Editorial: The scale problem

A user outside USGS asked:
The only place where the word "scale" is mentioned in the standard that I could find is in the data quality section under the list of sources of the data. For a source you can specify the source's scale denominator. However, there doesn't seem to be any place that covers the scale of the dataset itself. The scale of the source data may not be appropriate because the original data was generalized, for example. Also, the scale of the data isn't really absolute.

Reply by Peter Schweitzer on 28 July 2000:

Scale is one of the bugaboos of GI science. From a mathematical point of view one can argue that scale doesn't exist, and shouldn't be used. The problem is that people do use scale, and they find it helpful to speak of scale as a numerical quantity (although arguably they don't do arithmetic with the numbers). So people say "this is a 1:100k data set" or something like that. I think that when the FGDC standard was devised, the people involved recognized that scale isn't well defined for the digital products but that it is a recognizable characteristic of printed maps that were digitized. So scale appears in Source_Information but not in Identification_Information or Spatial_Reference_Information.

I believe the fundamental problem is actually entwined in the relationship between accuracy and precision.

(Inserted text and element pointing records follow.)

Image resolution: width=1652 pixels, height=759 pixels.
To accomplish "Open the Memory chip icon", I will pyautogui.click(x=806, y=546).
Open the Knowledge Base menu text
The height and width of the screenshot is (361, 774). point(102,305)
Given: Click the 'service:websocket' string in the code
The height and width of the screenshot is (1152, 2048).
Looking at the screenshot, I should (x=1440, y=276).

Without some statistical estimate of variability, accuracy and precision are hard to separate. Thinking of a geologic map written on a 1:24k, 7.5' topo quad, there are several different sources of error. The map itself is an abstraction of real topography, and the geologic features I write onto the map are positioned relative to the map's version of the area. Furthermore, I mark the map with a pencil or pen of a particular size, which usually matches the thickness of the printed lines on the map. How can the inevitable errors in position be calculated as a single number, since they have multiple causes, and those causes vary across the extent of the map?

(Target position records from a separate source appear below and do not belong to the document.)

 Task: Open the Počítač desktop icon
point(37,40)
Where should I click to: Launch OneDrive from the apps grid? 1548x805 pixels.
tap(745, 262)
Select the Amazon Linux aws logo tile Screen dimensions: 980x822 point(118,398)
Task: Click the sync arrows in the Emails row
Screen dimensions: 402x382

I conclude that scale in this sense is better seen as a classification of the map data according to the general degree of detail shown, and that it is assigned by the map's author. This more general notion of scale is best written into the text of the abstract or even the title. Another place to put it is Citation:Other_Citation_Details. You could create an extension for it, but as your analysis shows, there are several different ways to think about it, a single number indicating the overall level of detail, or a range indicating that data "at other scales" might be combined with these data. Either way the quantity serves as part of an admonition by the producer that the user not mix data of different degrees of detail without being aware of those differences. I see some people putting admonitions of this sort into Use_Constraints. I prefer to see Use_Constraints used for licensing and other legal restrictions on, for example, redistribution. And I find such admonitions typically a little preachy and condescending.

The quantitative elements that specify spatial resolution aren't much help, since no two people fill them out the same way (thinking of Latitude and Longitude Resolution for geographic projections, and Abscissa and Ordinate Resolution for planar map projections). I now tell people that they should omit these elements if they have trouble filling them out.

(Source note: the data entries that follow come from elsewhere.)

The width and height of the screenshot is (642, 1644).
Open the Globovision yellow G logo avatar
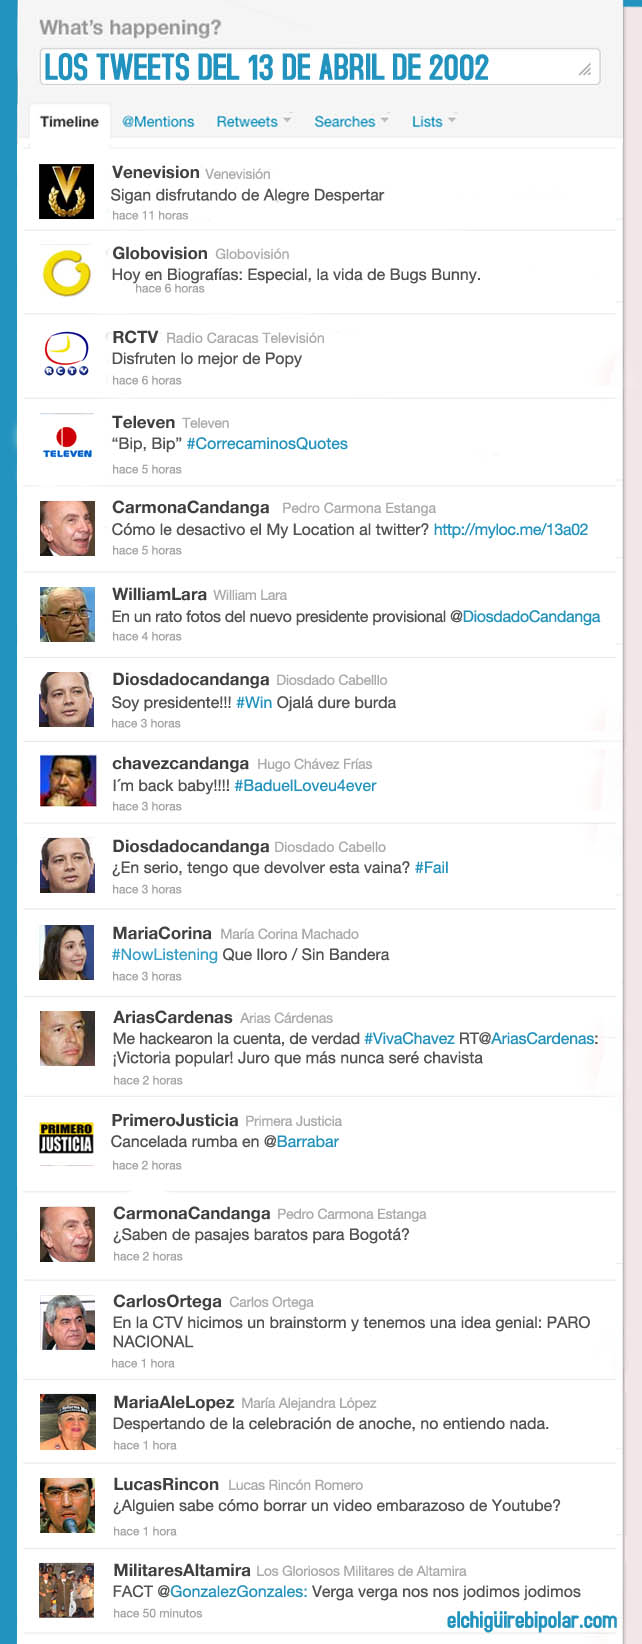66,273
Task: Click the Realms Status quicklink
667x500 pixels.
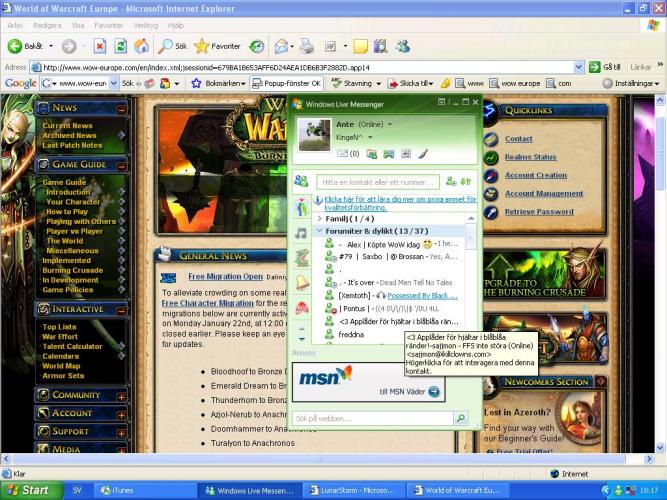Action: [x=530, y=157]
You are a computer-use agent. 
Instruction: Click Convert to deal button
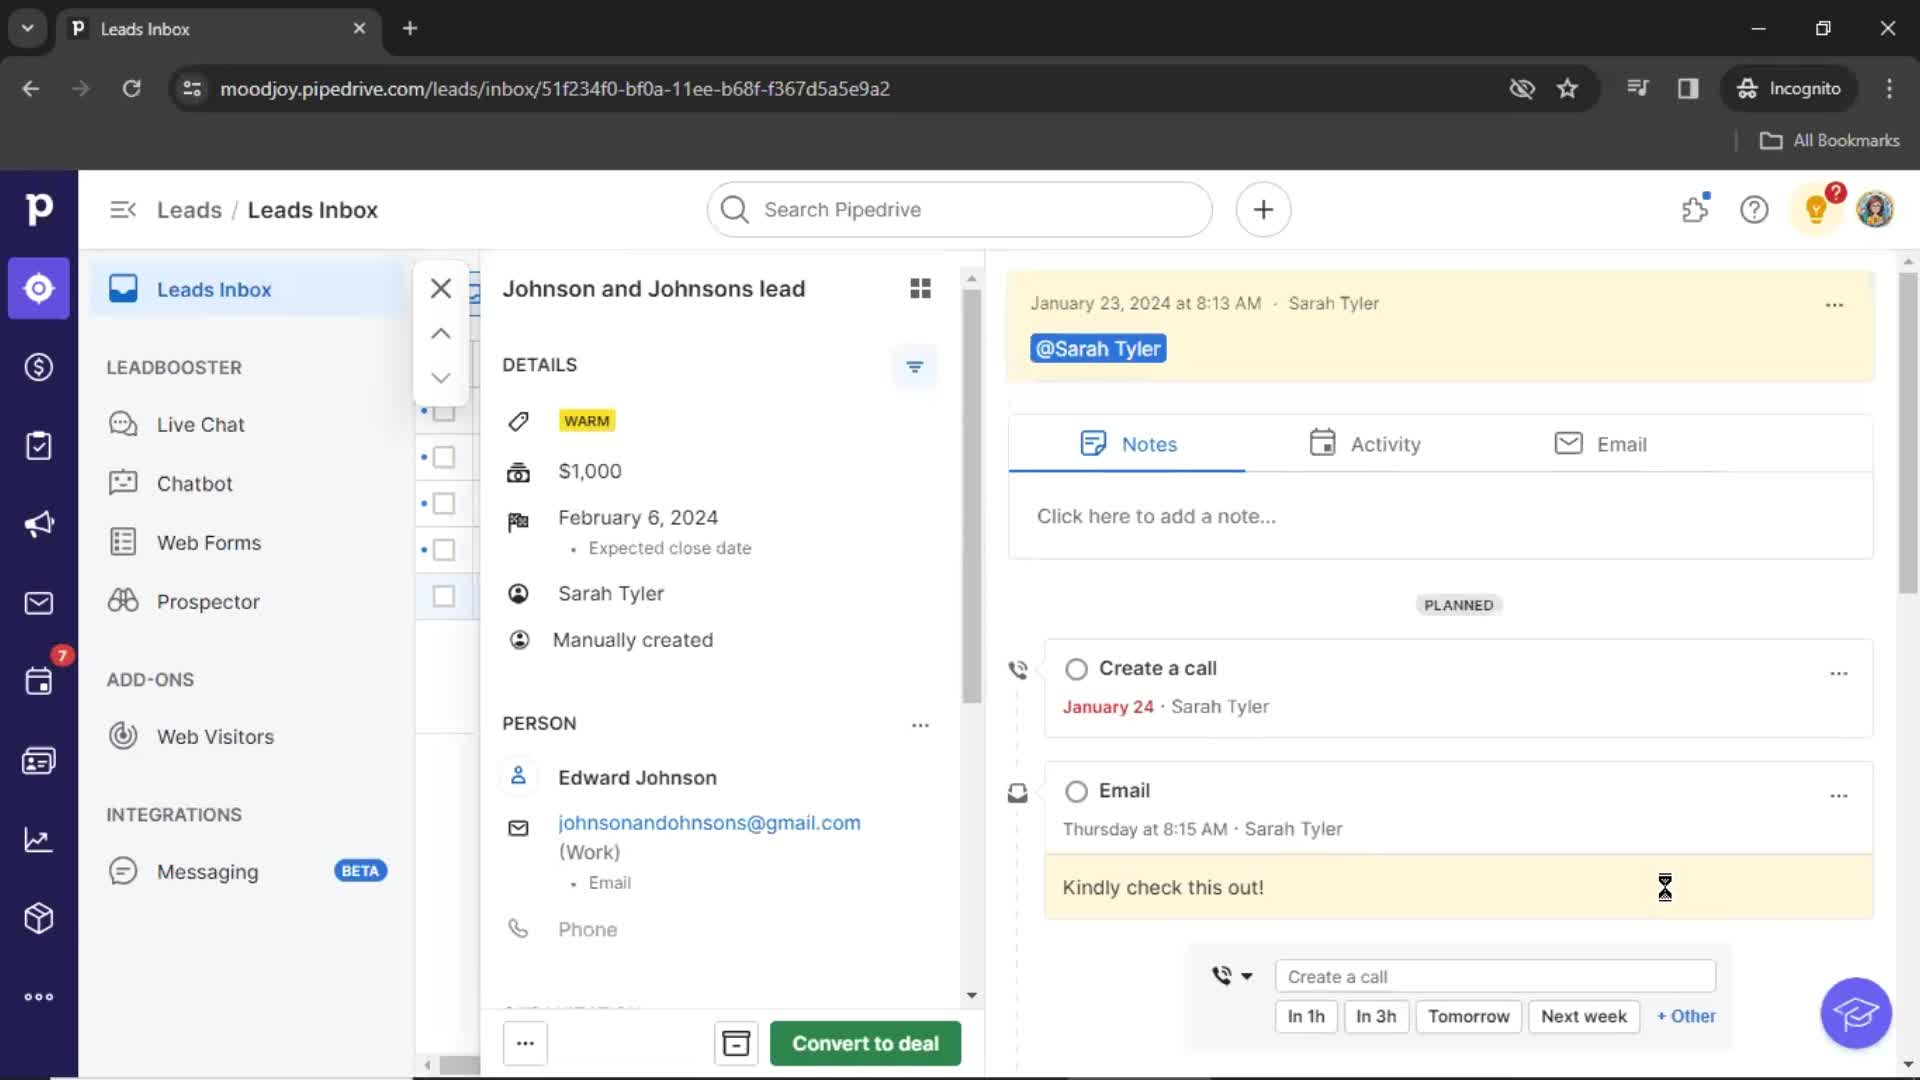[x=865, y=1043]
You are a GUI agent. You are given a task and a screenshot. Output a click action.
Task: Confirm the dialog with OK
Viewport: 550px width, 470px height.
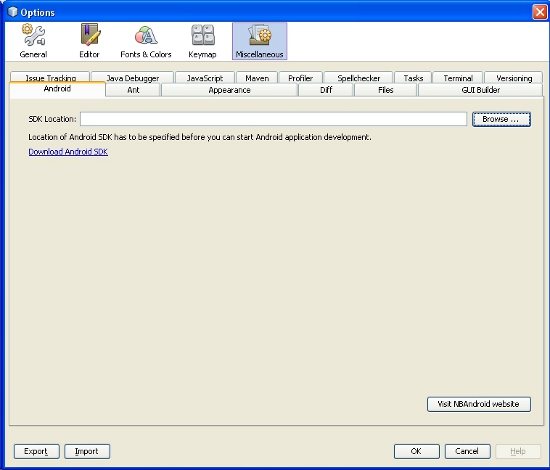click(416, 451)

Precision by itself doesn't answer the questions that one might pose regarding the detail of the data, and accuracy is hard to describe. The problem with real accuracy estimates is that if we knew the data were off, we'd fix them. So accuracy statements tend to only say what the producer did to try to check the data, not how far off the data are from reality. Also measures of both accuracy and precision tend to vary across the map extent, so they might be better seen as feature-level metadata (i.e. part of the data model and varying point-by-point, line-by-line, etc.)